Why Springpad was unavailable for a couple of hours yesterday
We had some unexpected downtime yesterday, which made Springpadit.com unavailable to both web and mobile clients. We did our best to let you know that we were having trouble and to assure you that your data was safe, just not accessible. Now, we want to take the time to explain a bit about how Springpad works, as well as what happened yesterday.
We have been working very hard to ensure that our users’ data is always safe. To that end, over the past year we have made some major architectural changes to both enhance the reliability as well as the performance of the system.
- Cassandra: Springpad uses Cassandra, which is a data store that was designed from the ground up (by Facebook) to handle failures. Everything that you save (notes, bookmarks, movies, notebooks) is replicated three times, to three different servers. The system can transparently handle and recover from storage failures.
- Capacity: We have been adding capacity – meaning servers – rapidly. Over the past year we’ve added about 20 machines to the mix. This has enabled us to increase performance and reliability across the entire environment. We host Springpad with Amazon EC2, which allows us to dynamically add and remove capacity as need demands.
- Backups: All user data is backed up nightly in the event that something terrible happens.
- Offline access: The more clients with offline capability, the less load our server environment experiences.
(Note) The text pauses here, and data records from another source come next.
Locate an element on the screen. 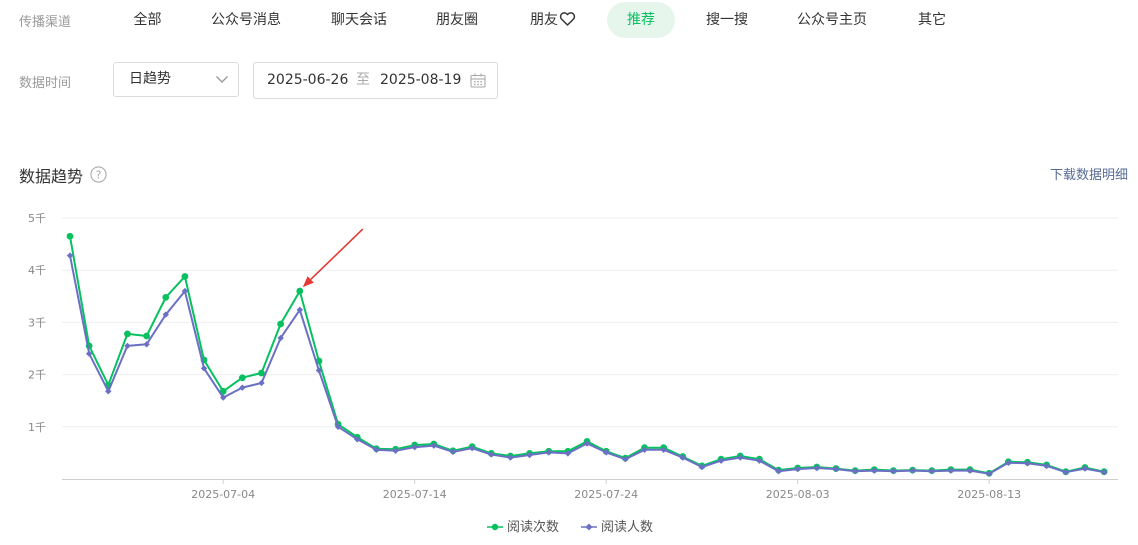  x-tick-label: 2025-07-24 is located at coordinates (606, 494).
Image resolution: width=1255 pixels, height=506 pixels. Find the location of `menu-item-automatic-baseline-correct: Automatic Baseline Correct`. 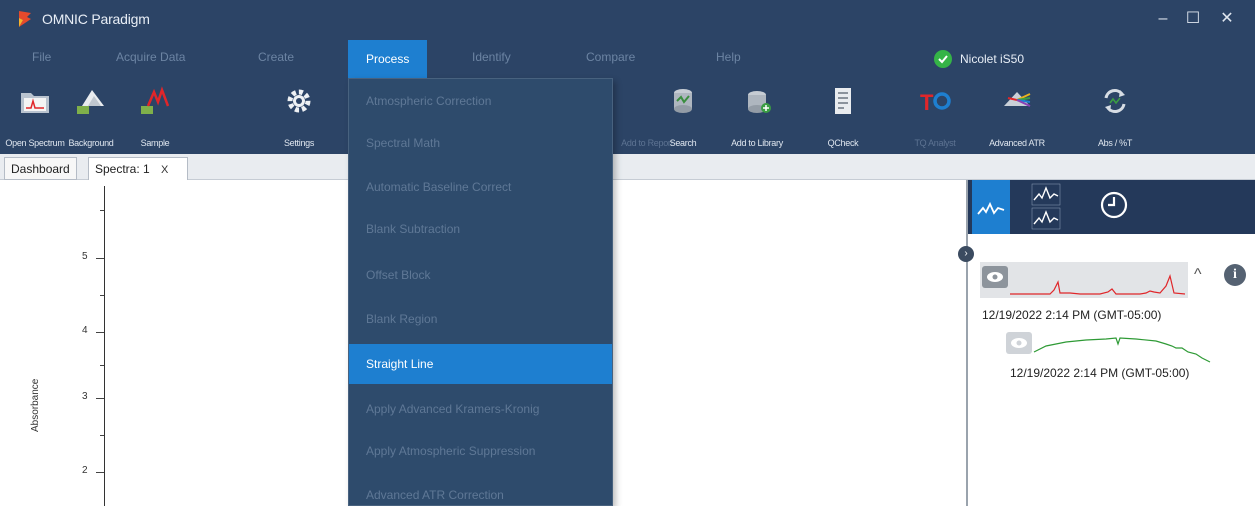

menu-item-automatic-baseline-correct: Automatic Baseline Correct is located at coordinates (480, 187).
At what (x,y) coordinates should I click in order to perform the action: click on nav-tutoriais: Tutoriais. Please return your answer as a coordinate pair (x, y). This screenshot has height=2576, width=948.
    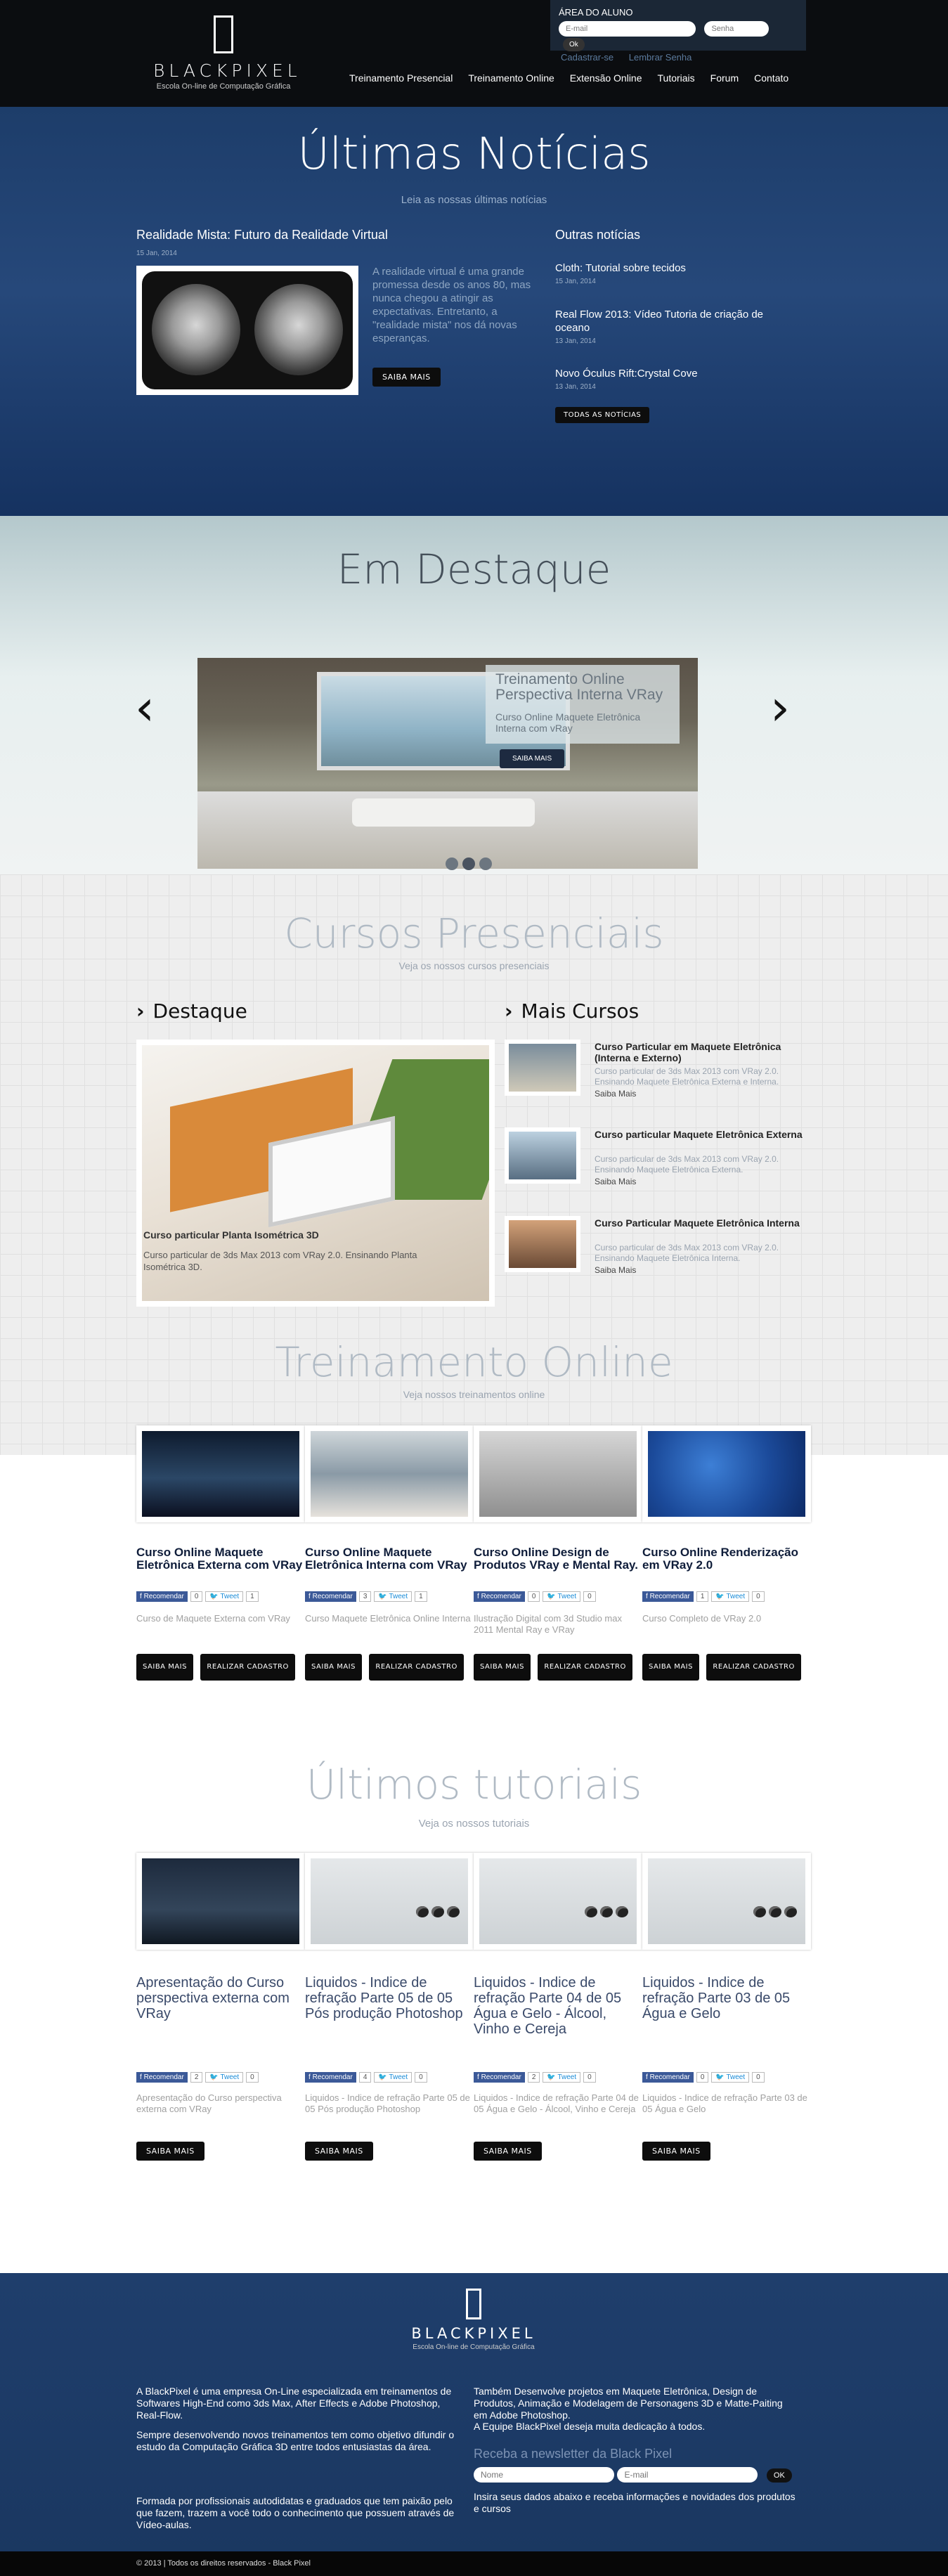
    Looking at the image, I should click on (677, 78).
The iPhone and Android applications essentially do some of the processing for us. We are working to improve and expand our offline capabilities.
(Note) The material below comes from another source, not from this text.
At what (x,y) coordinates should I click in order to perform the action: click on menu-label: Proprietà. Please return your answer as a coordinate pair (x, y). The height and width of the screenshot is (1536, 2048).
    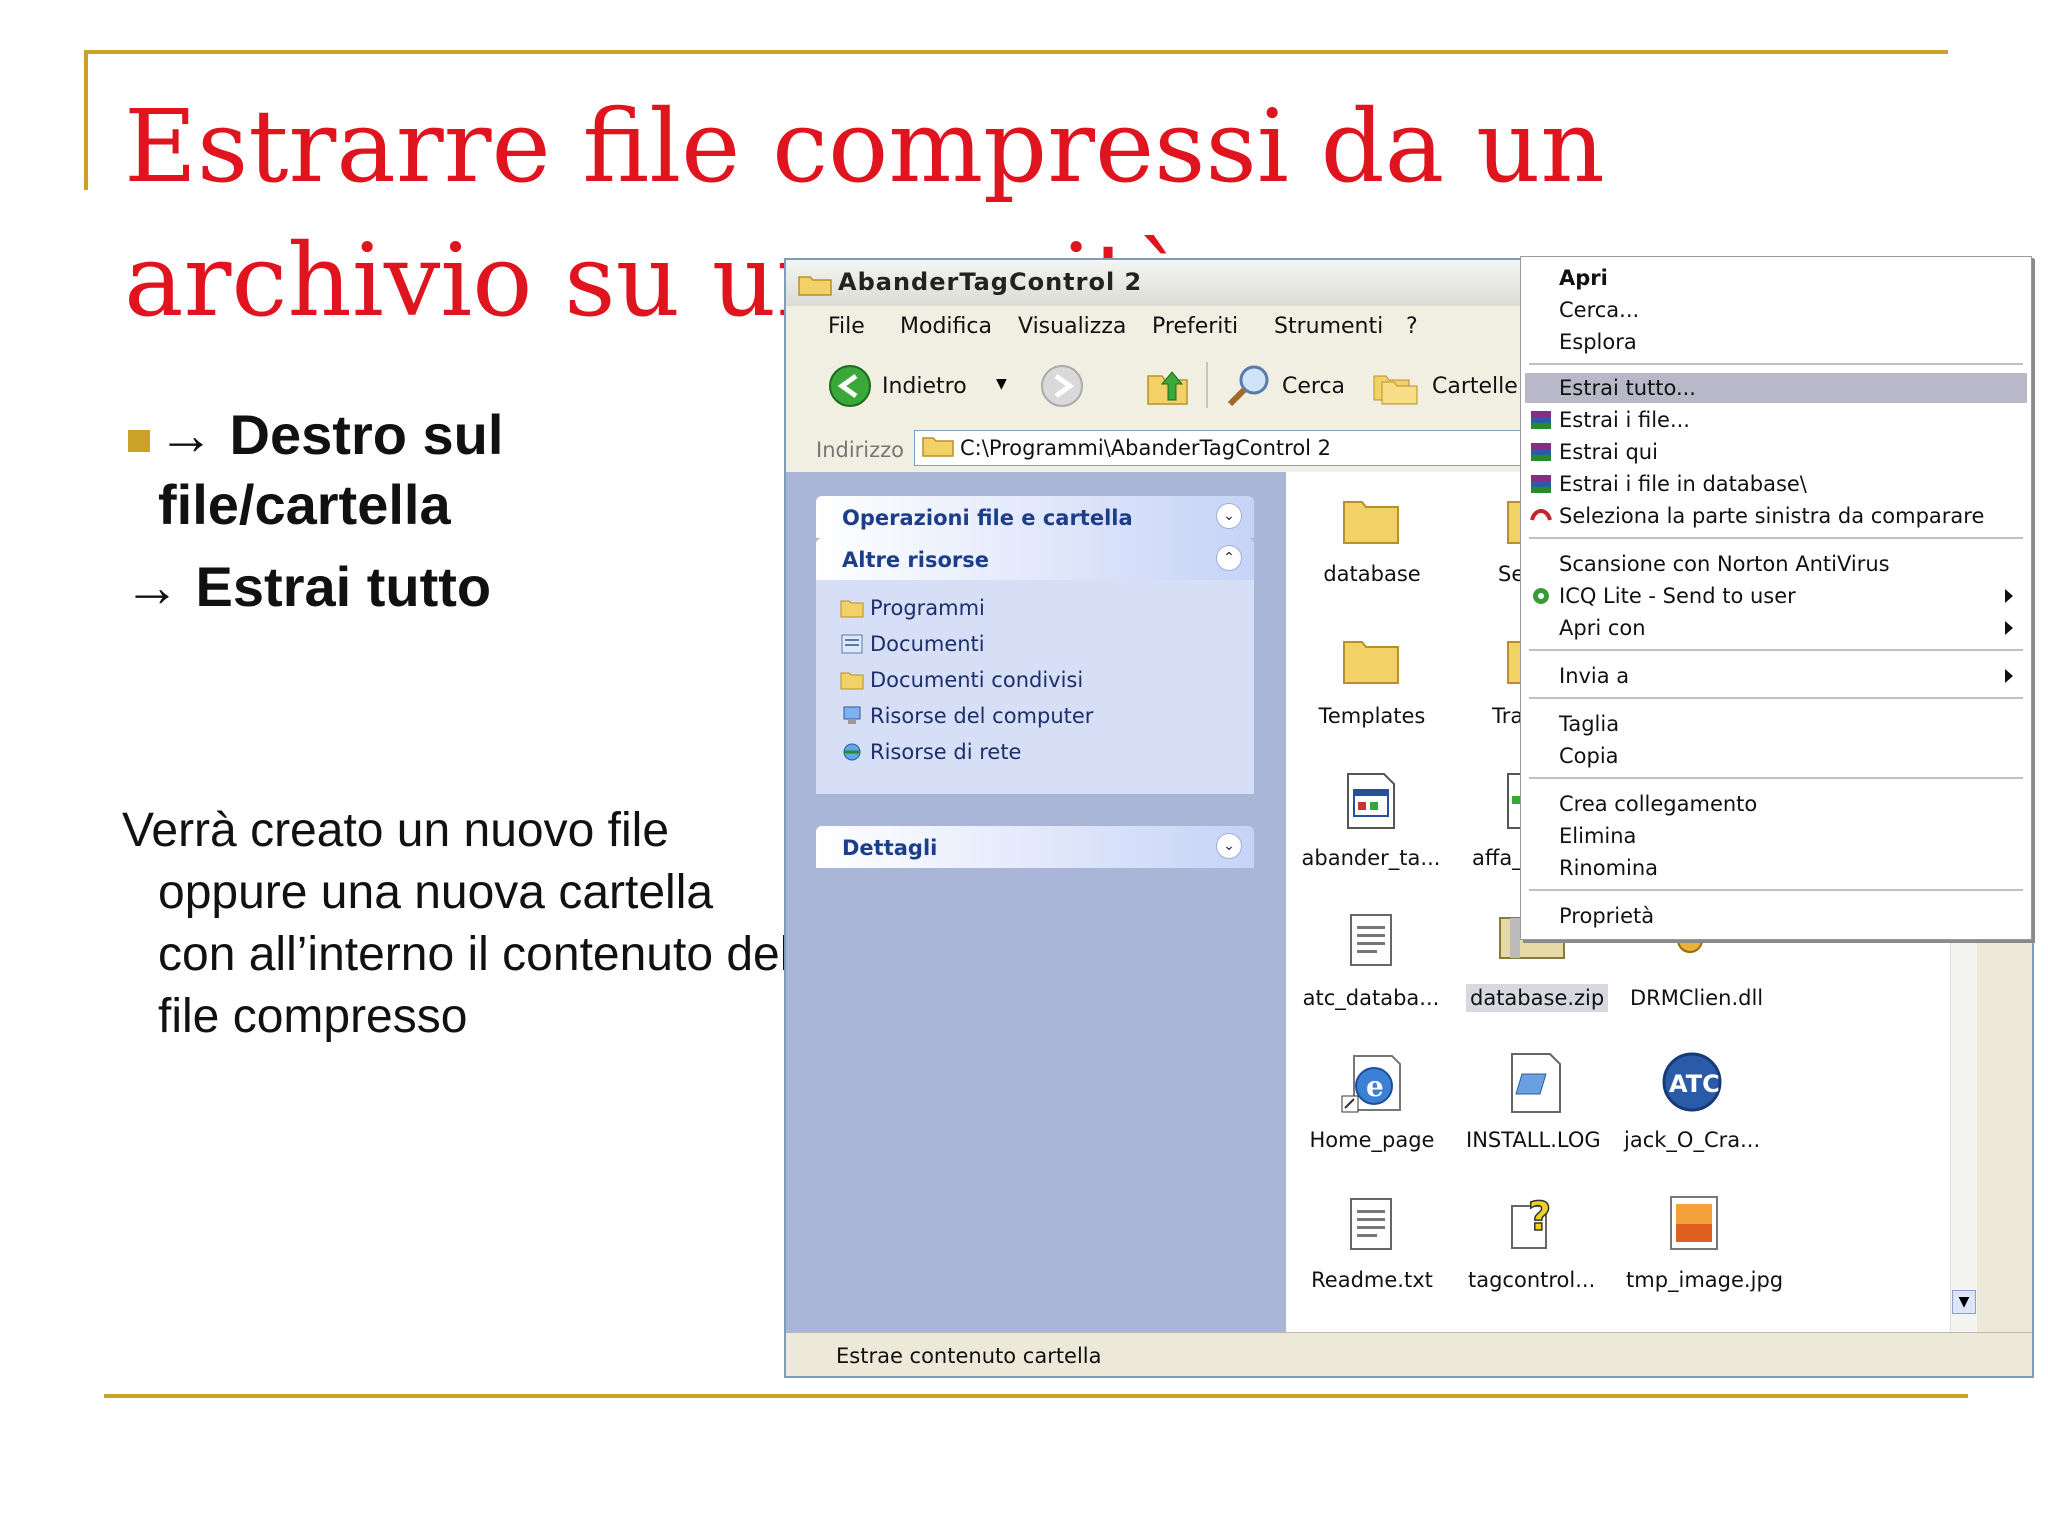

So, what happened? (technically speaking, that is)
- Around 1:30pm (ET), one of our backend web servers started having network trouble. We contacted Amazon’s technical support, while simultaneously working on launching a new backend to replace the problem server. While this was happening requests started to pile up.
- Within a few minutes the gateway into Springpad ran out of memory. We use redundant Apache load balancers and the high number of requests caused them both to run out of memory.
- At the same time we were having trouble launching new Amazon servers to replace the now both down backend servers, as well as the load balancers. We still hadn’t heard from support as to why the problem started in the first place.
- By 3:30pm we had a new balancer up and about half of the requests to our servers were ok. The other half were still having problems. At around 4pm, we eventually were able to recover a second load balancer and the problems subsided.
What we’re doing to prevent issues like this from happening again
- We’ll now keep a spare set of load balancers waiting. We then won’t have to wait to launch new servers if things go wrong again.
- We are increasing the memory and cpu of our load balancers to handle more requests.
- We are still investigating the core network problem with Amazon and researching how to prevent it from happening again in the future.
Rest assured that your data is always safe with Springpad. This issue caused access problems, but did not affect our storage infrastructure.